DATA PROVIDED:

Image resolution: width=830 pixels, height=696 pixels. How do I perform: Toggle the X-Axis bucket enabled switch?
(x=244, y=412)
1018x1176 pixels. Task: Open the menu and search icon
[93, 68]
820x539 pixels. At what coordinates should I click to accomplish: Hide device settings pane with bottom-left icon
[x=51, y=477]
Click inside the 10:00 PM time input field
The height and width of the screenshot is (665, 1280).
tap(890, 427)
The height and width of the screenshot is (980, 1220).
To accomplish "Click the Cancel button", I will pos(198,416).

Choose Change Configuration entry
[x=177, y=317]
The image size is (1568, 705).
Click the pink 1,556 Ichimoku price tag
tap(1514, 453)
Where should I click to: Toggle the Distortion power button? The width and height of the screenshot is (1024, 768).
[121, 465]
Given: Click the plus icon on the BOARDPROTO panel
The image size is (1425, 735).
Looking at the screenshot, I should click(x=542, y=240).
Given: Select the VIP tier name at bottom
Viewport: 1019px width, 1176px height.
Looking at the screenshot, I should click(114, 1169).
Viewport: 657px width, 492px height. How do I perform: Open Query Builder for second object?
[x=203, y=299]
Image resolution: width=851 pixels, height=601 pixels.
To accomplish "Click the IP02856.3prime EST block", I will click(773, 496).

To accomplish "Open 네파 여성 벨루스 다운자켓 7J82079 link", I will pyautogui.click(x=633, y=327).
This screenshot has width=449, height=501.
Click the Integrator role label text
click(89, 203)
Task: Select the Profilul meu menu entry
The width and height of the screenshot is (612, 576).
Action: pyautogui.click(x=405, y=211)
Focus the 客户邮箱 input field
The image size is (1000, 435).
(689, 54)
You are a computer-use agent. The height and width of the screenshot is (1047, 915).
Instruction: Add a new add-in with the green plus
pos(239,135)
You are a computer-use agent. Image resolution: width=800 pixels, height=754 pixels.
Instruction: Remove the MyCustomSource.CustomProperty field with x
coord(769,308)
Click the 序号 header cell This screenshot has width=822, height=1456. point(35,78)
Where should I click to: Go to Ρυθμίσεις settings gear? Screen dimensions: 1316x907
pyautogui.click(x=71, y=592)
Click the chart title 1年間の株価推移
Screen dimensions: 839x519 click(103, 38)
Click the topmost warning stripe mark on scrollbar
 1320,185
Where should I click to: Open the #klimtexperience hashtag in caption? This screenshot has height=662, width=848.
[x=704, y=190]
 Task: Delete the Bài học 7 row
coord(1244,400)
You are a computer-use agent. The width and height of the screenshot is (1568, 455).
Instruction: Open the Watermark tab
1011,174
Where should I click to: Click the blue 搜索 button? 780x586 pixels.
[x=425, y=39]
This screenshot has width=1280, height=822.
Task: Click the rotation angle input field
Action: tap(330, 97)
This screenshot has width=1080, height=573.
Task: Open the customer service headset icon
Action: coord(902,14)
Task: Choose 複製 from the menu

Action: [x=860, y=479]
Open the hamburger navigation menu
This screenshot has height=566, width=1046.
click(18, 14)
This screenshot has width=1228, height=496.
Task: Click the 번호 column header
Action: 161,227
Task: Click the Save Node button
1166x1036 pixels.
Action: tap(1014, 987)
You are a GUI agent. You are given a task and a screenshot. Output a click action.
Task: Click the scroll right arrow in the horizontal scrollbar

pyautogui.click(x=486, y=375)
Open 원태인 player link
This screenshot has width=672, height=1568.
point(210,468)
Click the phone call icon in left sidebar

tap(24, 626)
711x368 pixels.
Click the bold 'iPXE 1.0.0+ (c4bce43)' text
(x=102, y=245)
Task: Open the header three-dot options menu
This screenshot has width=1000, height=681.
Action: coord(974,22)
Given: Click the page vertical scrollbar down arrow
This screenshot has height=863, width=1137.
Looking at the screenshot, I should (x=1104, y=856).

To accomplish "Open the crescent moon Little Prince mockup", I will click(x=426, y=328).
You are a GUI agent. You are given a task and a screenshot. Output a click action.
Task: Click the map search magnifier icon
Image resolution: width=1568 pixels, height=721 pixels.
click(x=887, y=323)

TO BE DONE: Could you rewrite all the records above with every "pixels" changed to "px" and nothing else altered?

CORRECT ANSWER:
Image resolution: width=830 px, height=696 px. How do I perform: Toggle the X-Axis bucket enabled switch?
(x=244, y=412)
1018x1176 px. Task: Open the menu and search icon
[93, 68]
820x539 px. At what coordinates should I click to accomplish: Hide device settings pane with bottom-left icon
[x=51, y=477]
Click inside the 10:00 PM time input field
The height and width of the screenshot is (665, 1280).
tap(890, 427)
The height and width of the screenshot is (980, 1220).
To accomplish "Click the Cancel button", I will pos(198,416).

Choose Change Configuration entry
[x=177, y=317]
The image size is (1568, 705).
Click the pink 1,556 Ichimoku price tag
tap(1514, 453)
Where should I click to: Toggle the Distortion power button? The width and height of the screenshot is (1024, 768).
[121, 465]
Given: Click the plus icon on the BOARDPROTO panel
The image size is (1425, 735).
Looking at the screenshot, I should click(x=542, y=240).
Given: Select the VIP tier name at bottom
Viewport: 1019px width, 1176px height.
Looking at the screenshot, I should click(114, 1169).
Viewport: 657px width, 492px height. How do I perform: Open Query Builder for second object?
[x=203, y=299]
Image resolution: width=851 px, height=601 px.
To accomplish "Click the IP02856.3prime EST block", I will click(773, 496).

To accomplish "Open 네파 여성 벨루스 다운자켓 7J82079 link", I will pyautogui.click(x=633, y=327).
This screenshot has width=449, height=501.
Click the Integrator role label text
click(89, 203)
Task: Select the Profilul meu menu entry
The width and height of the screenshot is (612, 576).
Action: pyautogui.click(x=405, y=211)
Focus the 客户邮箱 input field
The image size is (1000, 435).
(689, 54)
You are a computer-use agent. The height and width of the screenshot is (1047, 915).
Instruction: Add a new add-in with the green plus
pos(239,135)
You are a computer-use agent. Image resolution: width=800 px, height=754 px.
Instruction: Remove the MyCustomSource.CustomProperty field with x
coord(769,308)
Click the 序号 header cell This screenshot has width=822, height=1456. point(35,78)
Where should I click to: Go to Ρυθμίσεις settings gear? Screen dimensions: 1316x907
pyautogui.click(x=71, y=592)
Click the chart title 1年間の株価推移
Screen dimensions: 839x519 click(103, 38)
Click the topmost warning stripe mark on scrollbar
 1320,185
Where should I click to: Open the #klimtexperience hashtag in caption? This screenshot has height=662, width=848.
[x=704, y=190]
 Task: Delete the Bài học 7 row
coord(1244,400)
You are a computer-use agent. The width and height of the screenshot is (1568, 455).
Instruction: Open the Watermark tab
1011,174
Where should I click to: Click the blue 搜索 button? 780x586 px.
[x=425, y=39]
This screenshot has width=1280, height=822.
Task: Click the rotation angle input field
Action: tap(330, 97)
This screenshot has width=1080, height=573.
Task: Open the customer service headset icon
Action: coord(902,14)
Task: Choose 複製 from the menu

Action: [x=860, y=479]
Open the hamburger navigation menu
This screenshot has height=566, width=1046.
click(18, 14)
This screenshot has width=1228, height=496.
Task: Click the 번호 column header
Action: 161,227
Task: Click the Save Node button
1166x1036 px.
Action: tap(1014, 987)
You are a GUI agent. You are given a task and a screenshot. Output a click action.
Task: Click the scroll right arrow in the horizontal scrollbar

pyautogui.click(x=486, y=375)
Open 원태인 player link
This screenshot has width=672, height=1568.
point(210,468)
Click the phone call icon in left sidebar

tap(24, 626)
711x368 px.
Click the bold 'iPXE 1.0.0+ (c4bce43)' text
(x=102, y=245)
Task: Open the header three-dot options menu
This screenshot has width=1000, height=681.
Action: coord(974,22)
Given: Click the page vertical scrollbar down arrow
This screenshot has height=863, width=1137.
Looking at the screenshot, I should (x=1104, y=856).

To accomplish "Open the crescent moon Little Prince mockup", I will click(x=426, y=328).
You are a GUI agent. You are given a task and a screenshot. Output a click action.
Task: Click the map search magnifier icon
Image resolution: width=1568 px, height=721 px.
click(x=887, y=323)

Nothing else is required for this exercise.